Material supplied Start Marker
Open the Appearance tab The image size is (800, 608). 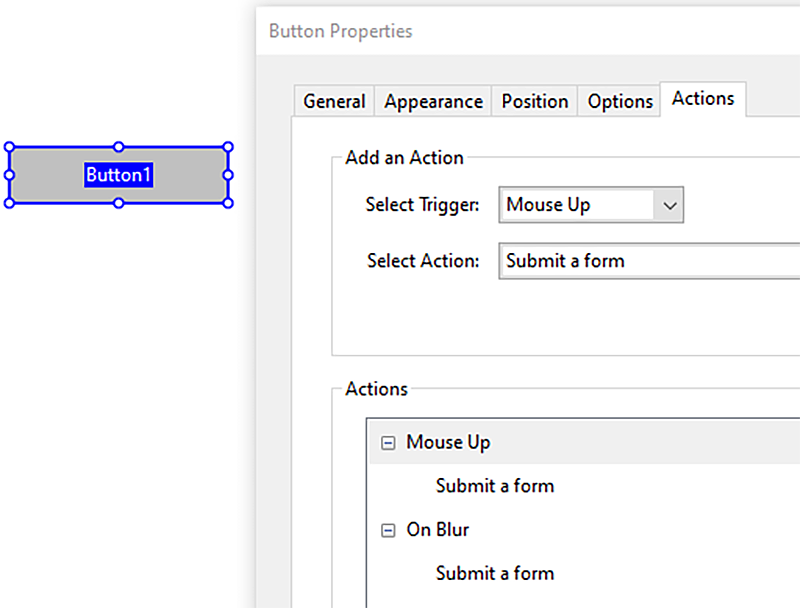tap(433, 102)
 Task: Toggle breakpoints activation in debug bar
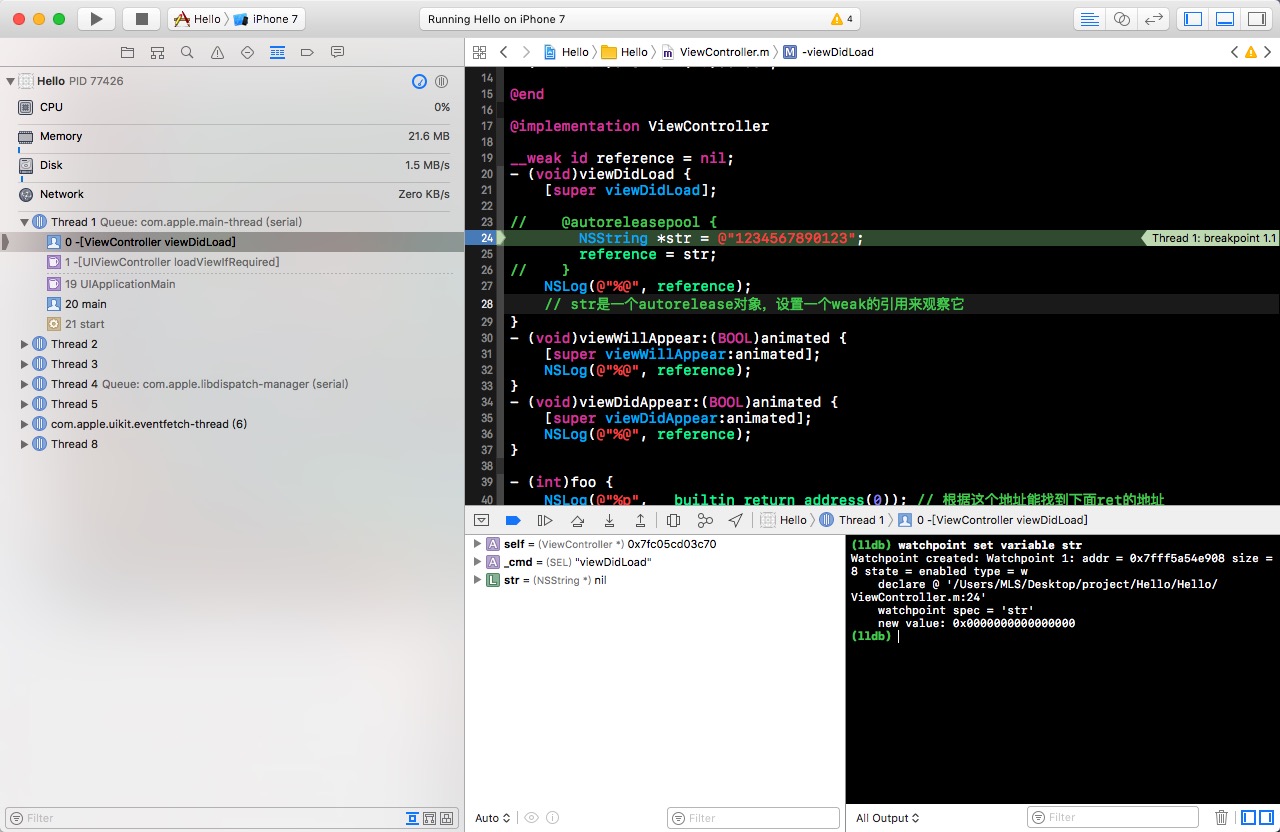tap(513, 520)
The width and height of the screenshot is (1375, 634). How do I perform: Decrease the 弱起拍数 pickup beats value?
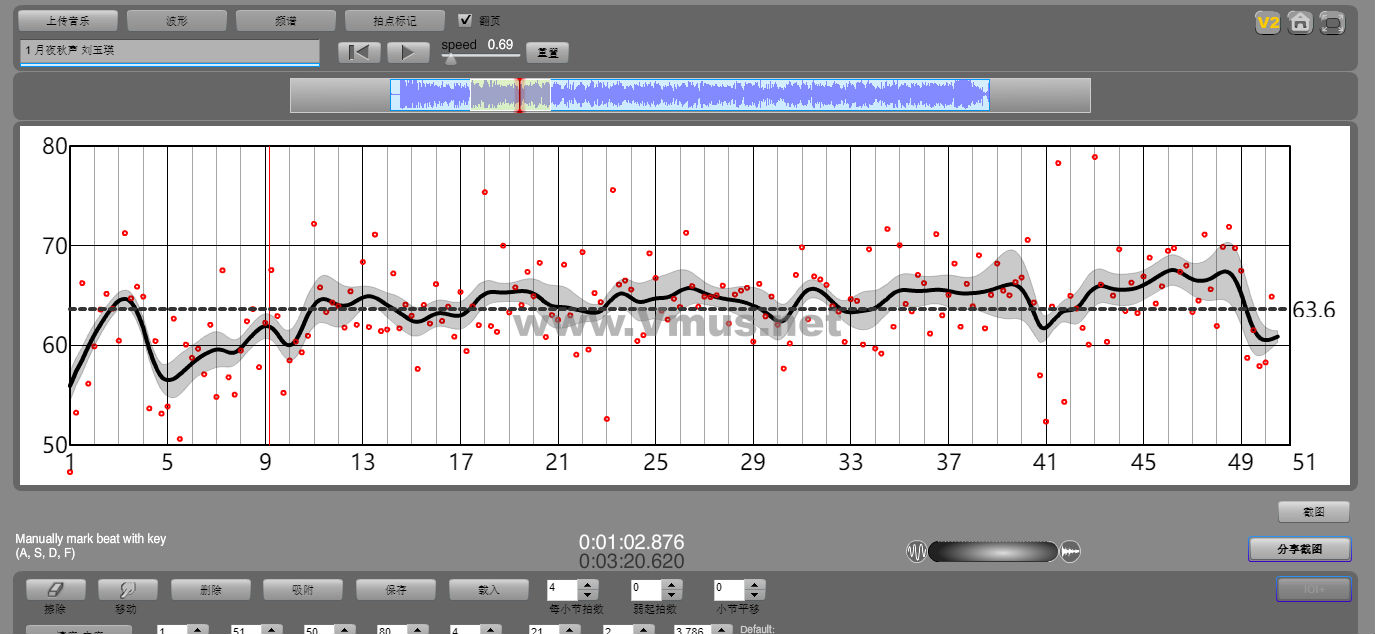[672, 595]
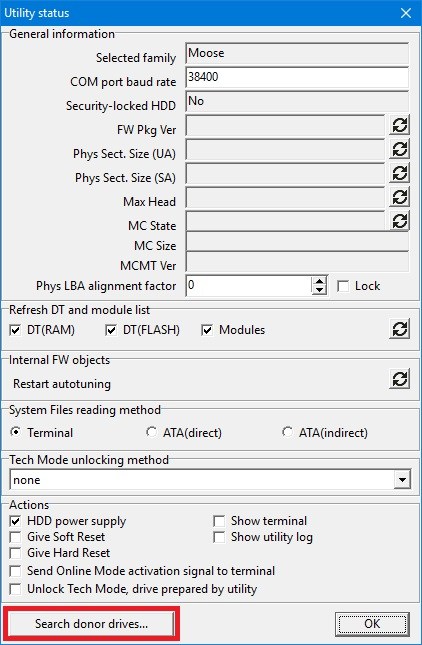
Task: Check Give Hard Reset option
Action: point(15,553)
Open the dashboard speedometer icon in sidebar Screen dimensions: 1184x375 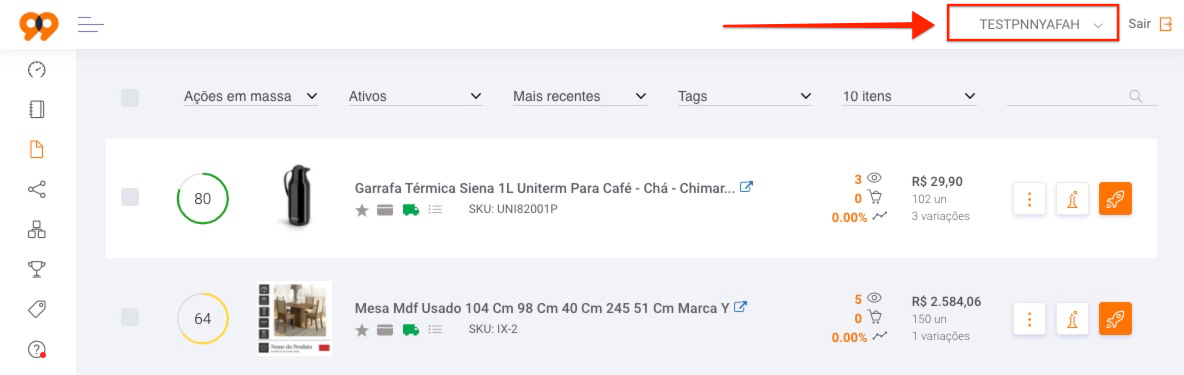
Material supplied End Marker
Problem description - Your task is to reproduce exactly the lines running from the line that contains "Task: Toggle breakpoints" to the end of the records, pictures excluded.

Result of the task -
 Task: Toggle breakpoints activation in debug bar
tap(513, 520)
The width and height of the screenshot is (1375, 634). How do I perform: Decrease the 弱起拍数 pickup beats value?
[672, 595]
Task: Check Give Hard Reset option
Action: point(15,553)
Open the dashboard speedometer icon in sidebar Screen dimensions: 1184x375 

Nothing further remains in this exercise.